Records from a collection:
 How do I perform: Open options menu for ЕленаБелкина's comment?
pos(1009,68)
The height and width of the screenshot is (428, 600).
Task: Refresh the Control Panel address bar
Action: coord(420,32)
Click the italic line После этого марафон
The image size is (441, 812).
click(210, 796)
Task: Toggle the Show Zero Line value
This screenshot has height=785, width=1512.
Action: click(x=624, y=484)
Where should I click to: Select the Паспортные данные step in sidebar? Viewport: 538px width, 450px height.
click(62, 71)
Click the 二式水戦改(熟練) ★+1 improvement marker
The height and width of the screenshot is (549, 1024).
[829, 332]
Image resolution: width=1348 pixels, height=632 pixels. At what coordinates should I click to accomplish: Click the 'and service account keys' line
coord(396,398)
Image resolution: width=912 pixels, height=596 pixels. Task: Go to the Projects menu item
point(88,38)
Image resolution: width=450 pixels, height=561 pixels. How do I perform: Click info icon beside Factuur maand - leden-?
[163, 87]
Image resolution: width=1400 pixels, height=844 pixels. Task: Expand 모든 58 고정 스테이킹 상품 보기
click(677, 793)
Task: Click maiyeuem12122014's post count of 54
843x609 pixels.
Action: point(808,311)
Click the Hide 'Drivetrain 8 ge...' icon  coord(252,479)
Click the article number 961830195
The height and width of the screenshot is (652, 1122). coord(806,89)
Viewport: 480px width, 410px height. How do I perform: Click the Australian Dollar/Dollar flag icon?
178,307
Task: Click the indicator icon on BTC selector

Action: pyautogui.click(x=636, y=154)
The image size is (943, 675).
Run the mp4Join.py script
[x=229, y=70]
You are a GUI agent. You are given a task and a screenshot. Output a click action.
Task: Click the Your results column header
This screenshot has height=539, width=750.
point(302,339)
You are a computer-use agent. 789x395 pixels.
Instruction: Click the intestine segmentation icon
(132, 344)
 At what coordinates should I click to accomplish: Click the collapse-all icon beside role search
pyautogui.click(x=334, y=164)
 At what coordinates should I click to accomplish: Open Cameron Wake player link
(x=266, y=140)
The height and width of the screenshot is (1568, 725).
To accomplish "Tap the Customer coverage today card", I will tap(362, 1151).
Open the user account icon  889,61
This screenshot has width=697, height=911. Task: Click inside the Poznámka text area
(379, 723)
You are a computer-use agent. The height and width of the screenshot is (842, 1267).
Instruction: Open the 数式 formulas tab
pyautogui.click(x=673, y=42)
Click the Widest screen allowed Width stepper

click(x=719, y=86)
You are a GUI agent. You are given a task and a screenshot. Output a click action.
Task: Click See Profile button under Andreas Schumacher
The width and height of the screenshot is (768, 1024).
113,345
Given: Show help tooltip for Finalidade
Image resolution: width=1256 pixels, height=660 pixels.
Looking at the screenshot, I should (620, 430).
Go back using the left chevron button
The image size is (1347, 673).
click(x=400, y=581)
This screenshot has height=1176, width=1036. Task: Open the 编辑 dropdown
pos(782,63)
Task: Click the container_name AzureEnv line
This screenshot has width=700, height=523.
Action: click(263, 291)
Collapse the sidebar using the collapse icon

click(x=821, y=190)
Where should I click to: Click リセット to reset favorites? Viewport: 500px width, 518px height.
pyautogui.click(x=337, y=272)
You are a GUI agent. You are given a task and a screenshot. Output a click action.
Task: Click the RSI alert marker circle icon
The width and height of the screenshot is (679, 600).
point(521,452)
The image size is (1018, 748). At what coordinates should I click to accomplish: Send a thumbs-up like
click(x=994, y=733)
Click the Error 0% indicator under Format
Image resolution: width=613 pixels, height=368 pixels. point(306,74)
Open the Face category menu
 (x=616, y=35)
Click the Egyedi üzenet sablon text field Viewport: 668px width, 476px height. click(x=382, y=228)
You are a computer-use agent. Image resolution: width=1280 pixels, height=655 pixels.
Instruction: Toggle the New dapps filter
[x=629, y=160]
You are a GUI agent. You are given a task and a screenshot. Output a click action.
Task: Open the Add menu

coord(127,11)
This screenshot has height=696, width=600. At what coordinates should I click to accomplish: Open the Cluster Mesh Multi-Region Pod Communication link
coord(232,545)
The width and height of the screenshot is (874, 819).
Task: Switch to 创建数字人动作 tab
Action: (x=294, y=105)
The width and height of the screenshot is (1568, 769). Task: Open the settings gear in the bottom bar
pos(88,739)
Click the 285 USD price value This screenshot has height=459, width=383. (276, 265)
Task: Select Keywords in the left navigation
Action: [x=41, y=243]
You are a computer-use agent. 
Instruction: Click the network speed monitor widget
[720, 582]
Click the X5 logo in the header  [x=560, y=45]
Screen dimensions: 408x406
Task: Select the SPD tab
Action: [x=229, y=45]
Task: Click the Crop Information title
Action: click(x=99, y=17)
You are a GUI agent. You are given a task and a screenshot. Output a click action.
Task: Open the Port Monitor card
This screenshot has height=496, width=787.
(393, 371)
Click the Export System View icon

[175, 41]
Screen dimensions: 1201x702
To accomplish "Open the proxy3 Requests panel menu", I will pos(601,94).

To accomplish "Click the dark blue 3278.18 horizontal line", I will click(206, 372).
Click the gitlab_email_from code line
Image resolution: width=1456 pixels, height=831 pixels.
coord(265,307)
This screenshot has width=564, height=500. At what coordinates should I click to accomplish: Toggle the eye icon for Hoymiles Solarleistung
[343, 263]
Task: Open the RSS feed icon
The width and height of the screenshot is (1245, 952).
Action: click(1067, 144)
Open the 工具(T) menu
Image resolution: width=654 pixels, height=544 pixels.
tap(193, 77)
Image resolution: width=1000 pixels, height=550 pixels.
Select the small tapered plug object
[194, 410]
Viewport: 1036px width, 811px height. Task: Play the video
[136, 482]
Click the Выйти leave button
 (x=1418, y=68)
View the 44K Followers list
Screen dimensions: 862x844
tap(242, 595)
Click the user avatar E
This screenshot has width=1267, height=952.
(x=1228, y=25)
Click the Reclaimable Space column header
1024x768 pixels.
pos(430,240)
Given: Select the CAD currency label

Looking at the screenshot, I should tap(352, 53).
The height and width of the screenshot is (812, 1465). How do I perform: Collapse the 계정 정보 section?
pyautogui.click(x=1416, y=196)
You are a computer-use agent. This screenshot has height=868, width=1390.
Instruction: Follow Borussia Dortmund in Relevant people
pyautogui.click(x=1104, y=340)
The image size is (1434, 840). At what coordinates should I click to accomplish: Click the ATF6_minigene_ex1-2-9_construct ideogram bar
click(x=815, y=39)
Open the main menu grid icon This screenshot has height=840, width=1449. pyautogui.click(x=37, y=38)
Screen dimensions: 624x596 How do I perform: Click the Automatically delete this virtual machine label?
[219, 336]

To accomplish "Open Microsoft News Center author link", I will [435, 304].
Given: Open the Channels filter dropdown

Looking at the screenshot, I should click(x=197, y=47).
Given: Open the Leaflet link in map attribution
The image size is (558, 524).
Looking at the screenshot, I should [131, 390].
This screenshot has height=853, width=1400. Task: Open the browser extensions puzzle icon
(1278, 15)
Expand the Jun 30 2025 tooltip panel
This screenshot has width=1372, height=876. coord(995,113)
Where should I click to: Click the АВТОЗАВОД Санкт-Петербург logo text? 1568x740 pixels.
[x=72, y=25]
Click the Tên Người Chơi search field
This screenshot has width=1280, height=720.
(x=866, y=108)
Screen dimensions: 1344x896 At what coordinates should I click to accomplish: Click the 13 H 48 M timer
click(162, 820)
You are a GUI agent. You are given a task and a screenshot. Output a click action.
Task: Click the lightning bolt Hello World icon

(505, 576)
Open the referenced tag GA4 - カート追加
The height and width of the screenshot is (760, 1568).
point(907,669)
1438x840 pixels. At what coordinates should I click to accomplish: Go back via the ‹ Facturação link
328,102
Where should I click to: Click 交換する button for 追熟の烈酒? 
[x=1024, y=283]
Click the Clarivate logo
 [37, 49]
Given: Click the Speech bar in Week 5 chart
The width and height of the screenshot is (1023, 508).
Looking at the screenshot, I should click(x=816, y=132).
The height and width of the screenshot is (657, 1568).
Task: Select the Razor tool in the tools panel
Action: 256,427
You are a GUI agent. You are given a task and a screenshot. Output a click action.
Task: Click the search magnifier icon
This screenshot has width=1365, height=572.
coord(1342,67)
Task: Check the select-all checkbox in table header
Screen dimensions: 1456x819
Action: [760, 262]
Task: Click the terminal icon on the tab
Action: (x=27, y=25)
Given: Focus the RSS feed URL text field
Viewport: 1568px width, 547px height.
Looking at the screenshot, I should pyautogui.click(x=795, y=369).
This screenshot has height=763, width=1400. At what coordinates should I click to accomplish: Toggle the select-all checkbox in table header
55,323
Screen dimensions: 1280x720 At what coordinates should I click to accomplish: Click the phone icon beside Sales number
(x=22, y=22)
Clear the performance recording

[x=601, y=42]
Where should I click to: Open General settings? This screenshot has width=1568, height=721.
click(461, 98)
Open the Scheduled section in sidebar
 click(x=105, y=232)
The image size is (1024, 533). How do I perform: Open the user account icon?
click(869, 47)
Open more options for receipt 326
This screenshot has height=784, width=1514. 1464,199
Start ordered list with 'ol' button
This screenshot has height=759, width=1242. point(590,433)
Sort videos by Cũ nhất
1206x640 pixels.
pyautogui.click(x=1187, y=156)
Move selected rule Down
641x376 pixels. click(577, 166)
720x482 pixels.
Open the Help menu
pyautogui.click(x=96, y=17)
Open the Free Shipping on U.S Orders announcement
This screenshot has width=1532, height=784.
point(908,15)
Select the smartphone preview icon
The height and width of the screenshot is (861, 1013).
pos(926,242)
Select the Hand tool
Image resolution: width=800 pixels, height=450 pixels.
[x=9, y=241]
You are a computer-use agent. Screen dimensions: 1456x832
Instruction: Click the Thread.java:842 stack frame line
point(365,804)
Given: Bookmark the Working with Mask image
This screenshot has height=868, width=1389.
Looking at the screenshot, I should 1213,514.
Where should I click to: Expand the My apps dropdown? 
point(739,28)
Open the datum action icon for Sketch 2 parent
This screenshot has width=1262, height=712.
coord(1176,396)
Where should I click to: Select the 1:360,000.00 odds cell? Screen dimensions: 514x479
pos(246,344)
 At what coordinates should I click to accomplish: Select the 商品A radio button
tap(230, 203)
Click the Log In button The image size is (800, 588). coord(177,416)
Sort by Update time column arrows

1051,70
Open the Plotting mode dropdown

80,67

**Directions:** Please copy the records from the line with "Click the Log" through the end of the records, substituting "Drawing mode" for "Plotting mode" and leaving everything else unchanged.

**Result of this task:**
Click the Log In button The image size is (800, 588). coord(177,416)
Sort by Update time column arrows

1051,70
Open the Drawing mode dropdown

80,67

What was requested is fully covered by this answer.